Stored records
⁂

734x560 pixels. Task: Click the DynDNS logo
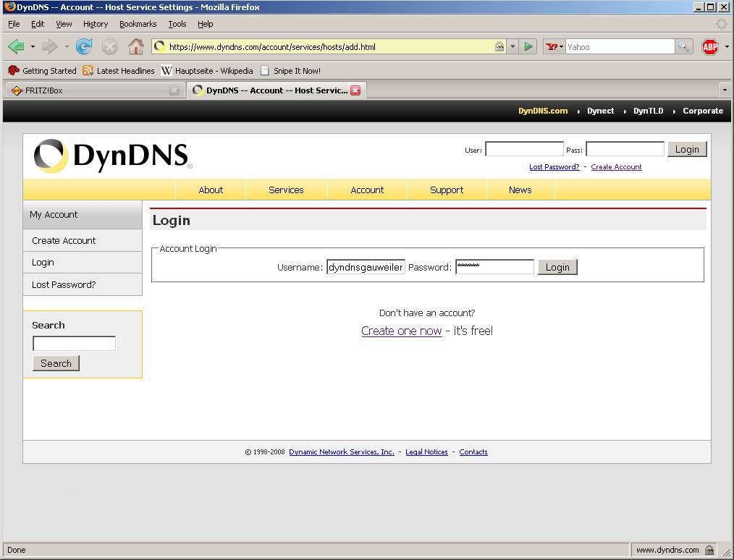(x=112, y=156)
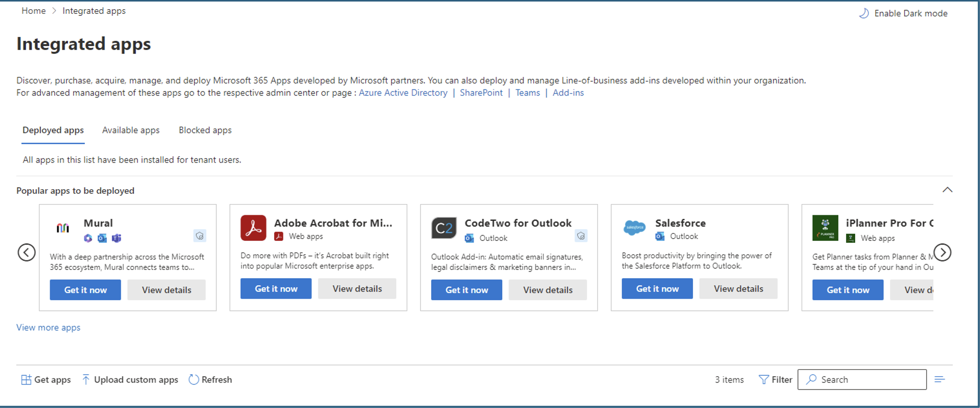The image size is (980, 408).
Task: Click the CodeTwo C2 app icon
Action: (x=443, y=228)
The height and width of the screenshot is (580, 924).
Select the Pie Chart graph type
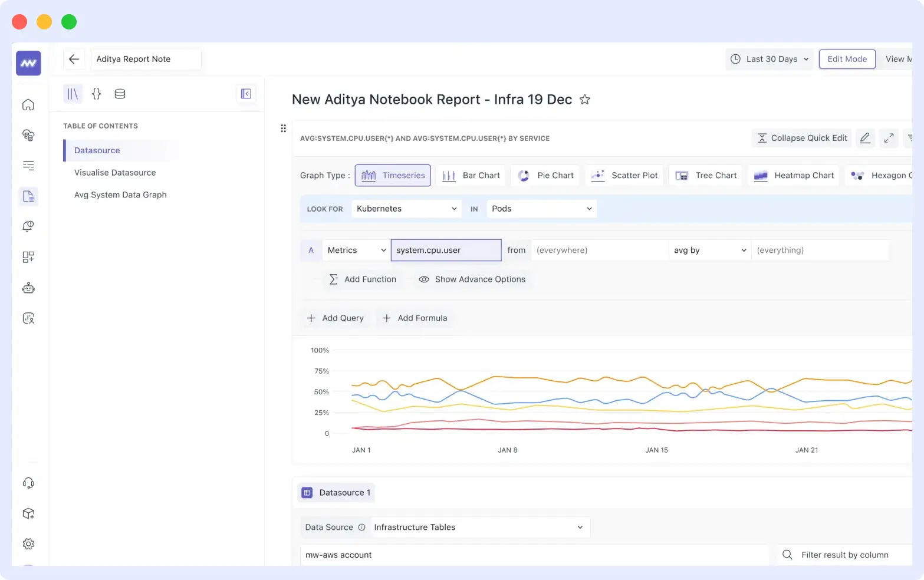pos(545,175)
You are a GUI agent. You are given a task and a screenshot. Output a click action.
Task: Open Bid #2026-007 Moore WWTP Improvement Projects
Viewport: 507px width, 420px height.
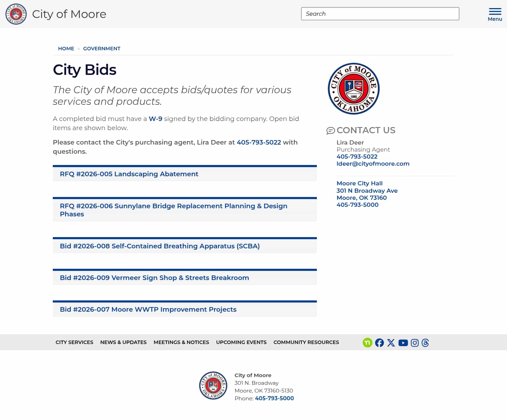click(148, 309)
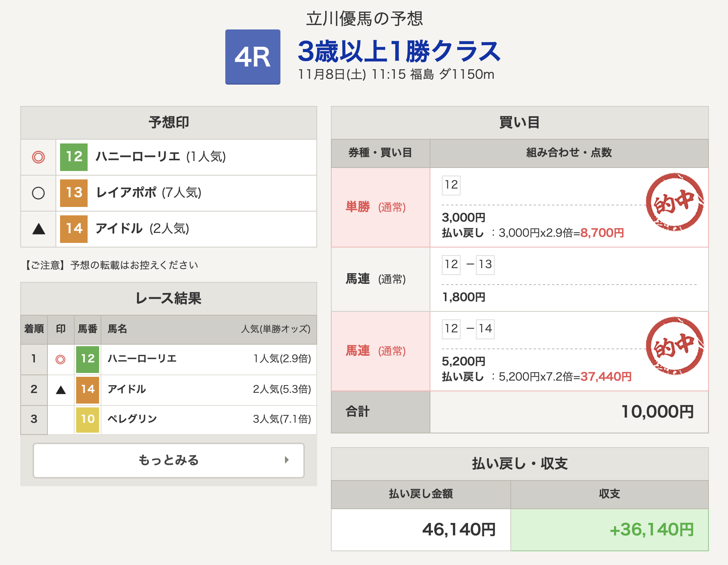Expand results with もっとみる button
728x565 pixels.
168,460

⁂

WHAT TO DO
When you repeat the data, keep it exact and drop every picture.

EXERCISE OUTPUT
734x560 pixels. Task: Click the DynDNS logo
(x=112, y=156)
The image size is (980, 408).
Task: Click the CodeTwo C2 app icon
Action: (x=443, y=228)
The height and width of the screenshot is (580, 924).
Select the Pie Chart graph type
pos(545,175)
You are a GUI agent. You are given a task and a screenshot. Output a click action.
Task: Open Bid #2026-007 Moore WWTP Improvement Projects
Viewport: 507px width, 420px height.
click(148, 309)
Expand results with もっとみる button
728x565 pixels.
168,460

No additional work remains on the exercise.